• _TASK INSTRUCTIONS_:
a. In the article on the Muskrat Falls advisory committee, what reason does the Innu Nation give for opposing the partial clearing of the reservoir? Answer in one to three sentences.
b. In the article on the Muskrat Falls advisory committee, rewrite the stretch from "The Independent Expert" through "supports the recommendations.", swapping "supports" for "endorses".

The Independent Expert Advisory Committee (IEAC) for the Muskrat Falls project released its latest set of recommendations on April 11. Todd Russell, president of the Nunatukavut Community Council (NCC), one of the groups that has members sitting on the IEAC, said NCC supports the recommendations.
“We feel these are fair, balanced recommendations that are based on both western science and the views of indigenous experts,” Russell said. “We felt that these do respond in a meaningful way to the objectives of the IEAC and that these recommendations are in the best interest of our people’s health and well-being. That is they deal with mitigating the potential impacts of methylmercury downstream. They deal with monitoring in an ongoing, deep and integral way and they deal with issues of human health.”
The only recommendation the IEAC brought forward that wasn’t unanimous among the groups represented was a recommendation for the removal of more organic material from what will be the hydro dam’s reservoir, which has been estimated to cost between $409 million and $742 million, not including contingency funds, contractor risk premiums and costs associated with additional project delays.
One of the other participants in the IEAC, the Innu Nation, is opposed to the partial clearing of the reservoir, citing the fact it’s never been done before. Non-voting members Nalcor and the provincial government are also opposed. Russell said his group is fully in favour of the partial clearing and also capping of wetlands in the area, which he says are for the same objective.
“The only difference has been, in terms of the voting members, one voting member did not support further clearing and did support capping of wetlands. Both of those have the same objective, how to limit and reduce the potential for organic material to methylate and produce methylmercury. At the heart both of them have the same objective, we just differ on how that objective can be met. I would say the provincial government has a difficult decision to make about whether they accept all or some of these recommendations.”

• _EXERCISE DATA_:
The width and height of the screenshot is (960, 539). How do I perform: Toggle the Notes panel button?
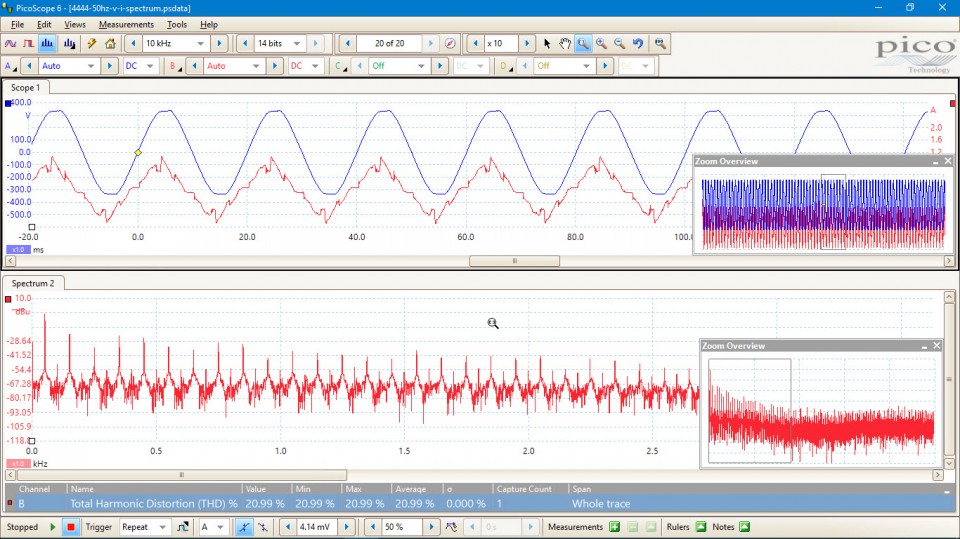tap(746, 527)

• _SOLVED PROBLEMS_:
a. The Innu Nation opposes the partial clearing of the reservoir because it has never been done before.

b.
The Independent Expert Advisory Committee (IEAC) for the Muskrat Falls project released its latest set of recommendations on April 11. Todd Russell, president of the Nunatukavut Community Council (NCC), one of the groups that has members sitting on the IEAC, said NCC endorses the recommendations.